The panel also heard from the public at an open hearing on April 14, 2004, during which Gary Stein, ASHP’s director of federal regulatory affairs, testified.

ASHP’s House of Delegates in June 2004 affirmed that the Society should advocate for the continuation and application of laws and regulations enforced by FDA and state boards of pharmacy that (1) maintain the integrity of the pharmaceutical supply chain and avoid the introduction of counterfeit products into the United States, (2) provide for continued patient access to pharmacist review of all medications and preserve the patient–pharmacist–prescriber relationship, and (3) provide adequate patient counseling and education, particularly to patients taking multiple high-risk medications.

Impact of technology.

Although the HHS report noted that FDA in its February 2004 counterfeit drugs report urged widespread adoption by the drug industry of track-and-trace and authentication technologies by 2007 to protect the U.S. drug supply, the importation task force asserted that use of the technologies "may increase the costs of drugs, whether domestic or imported."

However, the panel admitted that it did not know the "extent" of any potential increased costs associated with implementing anticounterfeiting technologies.

Further, the importation task force said it had "received inadequate information to assess the potential costs borne" by the drug industry for adopting the technologies.

However, at a November 15, 2004, press conference during which FDA officials announced new compliance policy guidelines for companies testing the use of radio frequency identification (RFID), one official contended that as more companies adopt and use RFID, costs of the technology would "dramatically" drop.

The importation task force surmised that even with anticounterfeiting technologies implemented on imported products, "it is possible that consumers will still be exposed to counterfeit, adulterated, or otherwise substandard drug products that are shipped into the U.S."

Do lower prices reduce research spending?

Both government reports warned that importation could lead to reduced research and development by drug makers because of lower profits.

But, Boston University’s Sager argued, the Bush administration in both reports, which he described as "darkly pessimistic," has assumed without factual evidence that by making lower-priced drugs available to consumers, whether through importation, negotiations, or price controls, drug companies would have a reduction in profits.

"That’s an empirical question that hasn’t been answered," he said.

"When prices fall, many more people can afford to fill many more prescriptions," Sager proclaimed.

Drug companies, he maintained, could recoup lost revenue from price cuts through higher volumes of products sold.

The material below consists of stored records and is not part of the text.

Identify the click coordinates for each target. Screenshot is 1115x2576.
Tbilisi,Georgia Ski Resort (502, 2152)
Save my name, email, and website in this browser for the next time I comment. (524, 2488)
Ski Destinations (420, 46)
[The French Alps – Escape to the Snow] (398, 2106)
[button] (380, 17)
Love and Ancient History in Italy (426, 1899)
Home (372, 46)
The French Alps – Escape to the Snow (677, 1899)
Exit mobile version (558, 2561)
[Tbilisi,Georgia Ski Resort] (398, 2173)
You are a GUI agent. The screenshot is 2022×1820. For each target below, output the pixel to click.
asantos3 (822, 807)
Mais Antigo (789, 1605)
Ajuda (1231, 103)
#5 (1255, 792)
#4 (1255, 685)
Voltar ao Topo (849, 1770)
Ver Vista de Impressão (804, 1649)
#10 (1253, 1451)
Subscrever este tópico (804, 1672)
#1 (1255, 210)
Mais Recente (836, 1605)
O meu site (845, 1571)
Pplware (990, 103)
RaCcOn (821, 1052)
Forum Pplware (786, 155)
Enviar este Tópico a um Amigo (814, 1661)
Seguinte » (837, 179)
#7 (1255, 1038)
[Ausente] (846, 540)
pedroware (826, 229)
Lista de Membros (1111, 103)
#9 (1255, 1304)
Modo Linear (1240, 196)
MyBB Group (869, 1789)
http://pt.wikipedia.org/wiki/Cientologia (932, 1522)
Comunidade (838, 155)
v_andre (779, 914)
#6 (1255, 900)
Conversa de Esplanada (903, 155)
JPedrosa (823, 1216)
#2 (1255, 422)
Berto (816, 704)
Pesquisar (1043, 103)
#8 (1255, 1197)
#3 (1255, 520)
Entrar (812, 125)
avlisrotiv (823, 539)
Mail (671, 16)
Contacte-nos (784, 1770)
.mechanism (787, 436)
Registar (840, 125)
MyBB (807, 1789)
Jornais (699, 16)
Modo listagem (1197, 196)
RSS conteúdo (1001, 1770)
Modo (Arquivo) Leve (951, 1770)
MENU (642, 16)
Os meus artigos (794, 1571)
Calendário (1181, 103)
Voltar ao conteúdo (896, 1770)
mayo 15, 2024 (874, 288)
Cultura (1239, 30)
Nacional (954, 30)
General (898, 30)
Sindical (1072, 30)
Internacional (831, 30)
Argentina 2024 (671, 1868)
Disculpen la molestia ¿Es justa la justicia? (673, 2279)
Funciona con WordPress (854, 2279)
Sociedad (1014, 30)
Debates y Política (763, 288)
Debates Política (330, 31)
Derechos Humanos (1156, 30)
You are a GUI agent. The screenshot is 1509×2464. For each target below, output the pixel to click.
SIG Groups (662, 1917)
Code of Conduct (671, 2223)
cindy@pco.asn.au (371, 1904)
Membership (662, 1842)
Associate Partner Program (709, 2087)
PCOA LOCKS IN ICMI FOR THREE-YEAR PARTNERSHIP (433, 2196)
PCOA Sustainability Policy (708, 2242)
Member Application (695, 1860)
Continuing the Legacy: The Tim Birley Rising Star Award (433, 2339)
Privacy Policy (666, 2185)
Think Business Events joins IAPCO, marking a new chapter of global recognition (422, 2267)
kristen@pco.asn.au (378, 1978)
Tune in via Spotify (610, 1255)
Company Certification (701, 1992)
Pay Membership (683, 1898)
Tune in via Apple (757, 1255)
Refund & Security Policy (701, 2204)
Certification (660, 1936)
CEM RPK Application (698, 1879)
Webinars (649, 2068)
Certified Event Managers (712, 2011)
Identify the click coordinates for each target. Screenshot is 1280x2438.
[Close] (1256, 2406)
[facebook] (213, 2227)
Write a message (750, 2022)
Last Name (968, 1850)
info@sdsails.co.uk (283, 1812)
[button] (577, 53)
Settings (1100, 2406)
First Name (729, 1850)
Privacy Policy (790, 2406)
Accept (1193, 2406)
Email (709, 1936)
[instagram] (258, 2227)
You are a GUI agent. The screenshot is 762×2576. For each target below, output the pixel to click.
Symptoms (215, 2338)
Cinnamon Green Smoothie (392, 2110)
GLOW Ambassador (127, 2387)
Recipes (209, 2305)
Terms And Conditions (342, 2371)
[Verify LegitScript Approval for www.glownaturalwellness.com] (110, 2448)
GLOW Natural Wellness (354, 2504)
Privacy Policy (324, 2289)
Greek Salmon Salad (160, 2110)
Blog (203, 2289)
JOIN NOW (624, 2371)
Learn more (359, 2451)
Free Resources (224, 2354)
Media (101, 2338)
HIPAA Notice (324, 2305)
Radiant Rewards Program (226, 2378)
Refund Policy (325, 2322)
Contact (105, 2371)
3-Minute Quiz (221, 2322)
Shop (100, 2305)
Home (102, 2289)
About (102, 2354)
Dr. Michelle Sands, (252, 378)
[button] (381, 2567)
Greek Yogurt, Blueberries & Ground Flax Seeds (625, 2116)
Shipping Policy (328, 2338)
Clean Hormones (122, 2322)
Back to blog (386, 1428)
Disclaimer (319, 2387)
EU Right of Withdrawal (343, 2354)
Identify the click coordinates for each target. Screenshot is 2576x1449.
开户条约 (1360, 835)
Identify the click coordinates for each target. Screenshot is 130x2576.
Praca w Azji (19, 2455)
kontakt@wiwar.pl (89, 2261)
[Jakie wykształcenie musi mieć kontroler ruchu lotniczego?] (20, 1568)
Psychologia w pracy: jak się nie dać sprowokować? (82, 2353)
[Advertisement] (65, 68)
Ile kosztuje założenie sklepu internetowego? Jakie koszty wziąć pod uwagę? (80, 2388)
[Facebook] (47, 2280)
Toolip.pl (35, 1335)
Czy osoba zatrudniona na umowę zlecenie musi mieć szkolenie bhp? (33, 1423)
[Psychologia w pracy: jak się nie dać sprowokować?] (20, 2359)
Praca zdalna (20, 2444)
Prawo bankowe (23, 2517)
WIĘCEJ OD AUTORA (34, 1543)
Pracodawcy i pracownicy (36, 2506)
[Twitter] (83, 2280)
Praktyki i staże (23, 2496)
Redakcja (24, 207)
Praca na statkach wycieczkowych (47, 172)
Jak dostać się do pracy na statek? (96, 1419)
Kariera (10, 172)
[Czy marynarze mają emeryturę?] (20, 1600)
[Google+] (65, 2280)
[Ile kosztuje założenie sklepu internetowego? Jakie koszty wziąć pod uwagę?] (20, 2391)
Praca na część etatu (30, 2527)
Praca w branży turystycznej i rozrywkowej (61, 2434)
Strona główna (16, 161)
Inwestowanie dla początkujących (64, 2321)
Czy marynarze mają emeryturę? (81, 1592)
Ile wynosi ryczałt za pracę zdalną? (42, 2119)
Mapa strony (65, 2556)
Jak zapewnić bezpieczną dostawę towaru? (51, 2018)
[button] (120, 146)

"It’s like driving a stick-shift car," Sager explained. "If you don’t work the accelerator and clutch together you either spin your wheels or stop. So volume is the gas, the clutch is the price. You ease up on price, you step on the gas, and speed forward. We could then afford to fill all prescriptions for all Americans, and the only increase in spending would be that necessary to cover the actual cost of manufacturing, which is tiny."

A free market?

The Bush administration’s argument that negotiating or setting price controls for drugs would infringe on a free-market system, he asserted, is weak.

Between patents owned by the drug companies and the degree of economic concentration in the pharmaceutical industry, Sager charged, "only the most naive student in Economics 100 could imagine that that kind of market dominance, or oligopoly, is even a distant cousin of a free market."

As for the government’s warnings about reduced spending on research, Sager said, most drug companies, which he claimed have artificially bolstered their profits by relying on the development of "me-too" drugs—medications that are similar to other products already on the market that treat the same disease—have in recent years invested very little in breakthrough research.

He called on the government to provide performance-based incentives for drug companies to invest in breakthrough research.

But, he asked, "What good are tomorrow’s medications, let alone today’s, if 70 million Americans have no insurance for prescription drugs? What good are the meds if we can’t afford to buy them?"